The second test suite consists of a set of images from Gene Expression Omnibus (GEO) and corresponds to an Atlantic salmon head kidney study. The images can be downloaded from ncbi.nlm.nih.gov, by selecting "GEO Datasets" as category and searching the name of the image. Eight images were selected, which correspond to channels 1 and 2 for experiments IDs GSM16101, GSM16389 and GSM16391, and also channel 1 of GSM15898 and channel 2 of GSM15898. The images have been named using GSM followed by the experiment ID, and the channel number (1 or 2).
The third test suite consists of two images, obtained from a dilution experiment (DILN) and correspond to channels experiments IDs Diln43.3942.01A and Diln43.3942.01B [18]. The specifications of the cDNA microarray images for each of these three test suites are summarized in Table 1.
Table 1. Test suite used to evaluate the performance of the methods
To assess the performance of the proposed method, we consider the percentage of the grid lines that separate subgrids/spots incorrectly, marginally and perfectly. These quantities were found by visually analyzing the result of the gridding produced by our method. For SMD and GEO, our gridding was not compared with the gridding currently available in these databases. For DILN, apart from the visual analysis, we also apply segmentation and quantification by computing the volume of log of intensity and relate these to the rate of dilution in the biological experiment. For the implementation, we used Matlab2010 on a Windows 7 platform and an Intel core i7 870 cpu with 8GB of memory. The average processing times for subgrid and spot detections are shown in Table 2.

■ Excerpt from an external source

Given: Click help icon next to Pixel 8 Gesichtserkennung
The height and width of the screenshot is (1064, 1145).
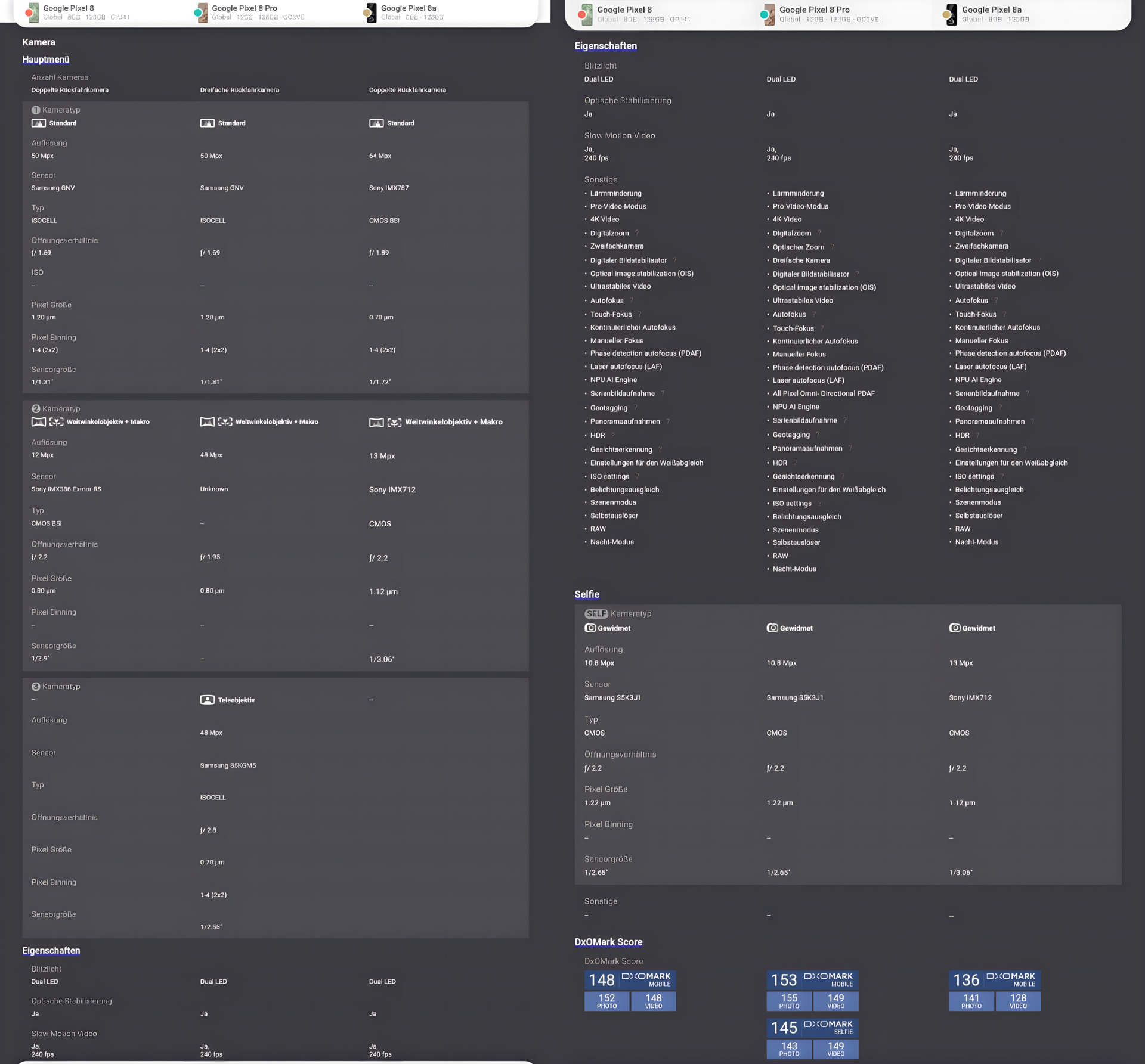Looking at the screenshot, I should coord(660,449).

Table 2. Processing time of subgrid and spot detection
Subgrid and Spot Detection Accuracy
Table 3 shows the results of applying the proposed method, OMTG, for spot detection on the SMD dataset. With the proposed method, spot locations can be detected very efficiently with an average accuracy of 98.06% for this dataset. The same sets of experiments were repeated for the GEO dataset and the results are shown in Table 4. Again, the spot locations are detected very efficiently with an average accuracy of 99.26%. The experiments were repeated for the DILN dataset and the results are shown in Table 5. Although the sizes of the spots in each subgrid are different in this dataset, the spot locations are detected very efficiently with an average accuracy of 97.95%. In most of the images, the performance of the method is more than 98% and incorrectly and marginally aligned rates are less than 1%. Only in a few images with noticeable noise and defects, the accuracy of the method is less than 98%, while incorrectly aligned rates increase to more than 2%. This shows the flexibility and power of the proposed method. For all the images, in the subgrid detection phase, the incorrect and marginal gridding rates are both 0%, yielding an accuracy of 100%. This means the proposed method works perfectly in subgrid detection for this case. One of the reasons for the lower accuracy in spot detection is that the distance between spots is smaller than the distance between subgrids. In all three datasets, there are approximately eight pixels between spots, and approximately 30 pixels horizontally and 100 pixels vertically between subgrids in the SMD dataset, 200 pixels in the GEO dataset and 25 pixels horizontally, and 200 pixels vertically in the DILN dataset. Another possible reason for this behavior is that the number of pixels in each subgrid is far lower than that of a microarray image (around 1/50). Thus, the noise present in the image affects the spot detection phase much more than the subgrid extraction stage. It is important to highlight, however, that because of the relatively large distance between subgrids, the detection process is not affected by the presence of noise.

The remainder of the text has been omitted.